(Item position entries)
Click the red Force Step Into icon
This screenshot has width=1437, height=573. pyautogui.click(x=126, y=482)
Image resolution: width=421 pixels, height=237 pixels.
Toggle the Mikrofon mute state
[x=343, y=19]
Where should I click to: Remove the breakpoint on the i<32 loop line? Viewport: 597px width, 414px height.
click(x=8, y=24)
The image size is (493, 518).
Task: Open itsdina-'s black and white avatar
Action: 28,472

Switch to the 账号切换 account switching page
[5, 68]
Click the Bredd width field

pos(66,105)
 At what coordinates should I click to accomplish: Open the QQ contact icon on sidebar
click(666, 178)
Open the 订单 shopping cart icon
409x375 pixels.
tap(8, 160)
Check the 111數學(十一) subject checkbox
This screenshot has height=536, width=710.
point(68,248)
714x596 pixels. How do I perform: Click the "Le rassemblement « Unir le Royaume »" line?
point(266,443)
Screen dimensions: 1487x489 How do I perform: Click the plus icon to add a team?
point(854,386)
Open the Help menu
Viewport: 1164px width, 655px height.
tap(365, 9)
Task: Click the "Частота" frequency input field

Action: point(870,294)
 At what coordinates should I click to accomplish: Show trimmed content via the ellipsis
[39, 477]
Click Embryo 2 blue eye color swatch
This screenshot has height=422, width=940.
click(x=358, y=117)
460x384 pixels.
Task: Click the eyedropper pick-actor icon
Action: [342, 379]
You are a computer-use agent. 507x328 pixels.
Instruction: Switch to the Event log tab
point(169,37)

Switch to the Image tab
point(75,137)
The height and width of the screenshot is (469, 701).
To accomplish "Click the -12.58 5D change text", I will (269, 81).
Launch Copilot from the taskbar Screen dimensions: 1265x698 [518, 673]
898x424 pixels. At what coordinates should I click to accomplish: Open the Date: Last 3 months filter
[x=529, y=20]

▶ **EXERCISE DETAILS**
Express each line of the entries above as a Markdown table with the columns Row and Line. Number the rows in order and leave out blank lines.

▶ **TASK RESPONSE**
| Row | Line |
|---|---|
| 1 | Click the red Force Step Into icon |
| 2 | This screenshot has width=1437, height=573. pyautogui.click(x=126, y=482) |
| 3 | Image resolution: width=421 pixels, height=237 pixels. |
| 4 | Toggle the Mikrofon mute state |
| 5 | [x=343, y=19] |
| 6 | Where should I click to: Remove the breakpoint on the i<32 loop line? Viewport: 597px width, 414px height. |
| 7 | click(x=8, y=24) |
| 8 | The image size is (493, 518). |
| 9 | Task: Open itsdina-'s black and white avatar |
| 10 | Action: 28,472 |
| 11 | Switch to the 账号切换 account switching page |
| 12 | [5, 68] |
| 13 | Click the Bredd width field |
| 14 | pos(66,105) |
| 15 |  At what coordinates should I click to accomplish: Open the QQ contact icon on sidebar |
| 16 | click(666, 178) |
| 17 | Open the 订单 shopping cart icon |
| 18 | 409x375 pixels. |
| 19 | tap(8, 160) |
| 20 | Check the 111數學(十一) subject checkbox |
| 21 | This screenshot has height=536, width=710. |
| 22 | point(68,248) |
| 23 | 714x596 pixels. How do I perform: Click the "Le rassemblement « Unir le Royaume »" line? |
| 24 | point(266,443) |
| 25 | Screen dimensions: 1487x489 How do I perform: Click the plus icon to add a team? |
| 26 | point(854,386) |
| 27 | Open the Help menu |
| 28 | Viewport: 1164px width, 655px height. |
| 29 | tap(365, 9) |
| 30 | Task: Click the "Частота" frequency input field |
| 31 | Action: point(870,294) |
| 32 |  At what coordinates should I click to accomplish: Show trimmed content via the ellipsis |
| 33 | [39, 477] |
| 34 | Click Embryo 2 blue eye color swatch |
| 35 | This screenshot has height=422, width=940. |
| 36 | click(x=358, y=117) |
| 37 | 460x384 pixels. |
| 38 | Task: Click the eyedropper pick-actor icon |
| 39 | Action: [342, 379] |
| 40 | You are a computer-use agent. 507x328 pixels. |
| 41 | Instruction: Switch to the Event log tab |
| 42 | point(169,37) |
| 43 | Switch to the Image tab |
| 44 | point(75,137) |
| 45 | The height and width of the screenshot is (469, 701). |
| 46 | To accomplish "Click the -12.58 5D change text", I will (269, 81). |
| 47 | Launch Copilot from the taskbar Screen dimensions: 1265x698 [518, 673] |
| 48 | 898x424 pixels. At what coordinates should I click to accomplish: Open the Date: Last 3 months filter |
| 49 | [x=529, y=20] |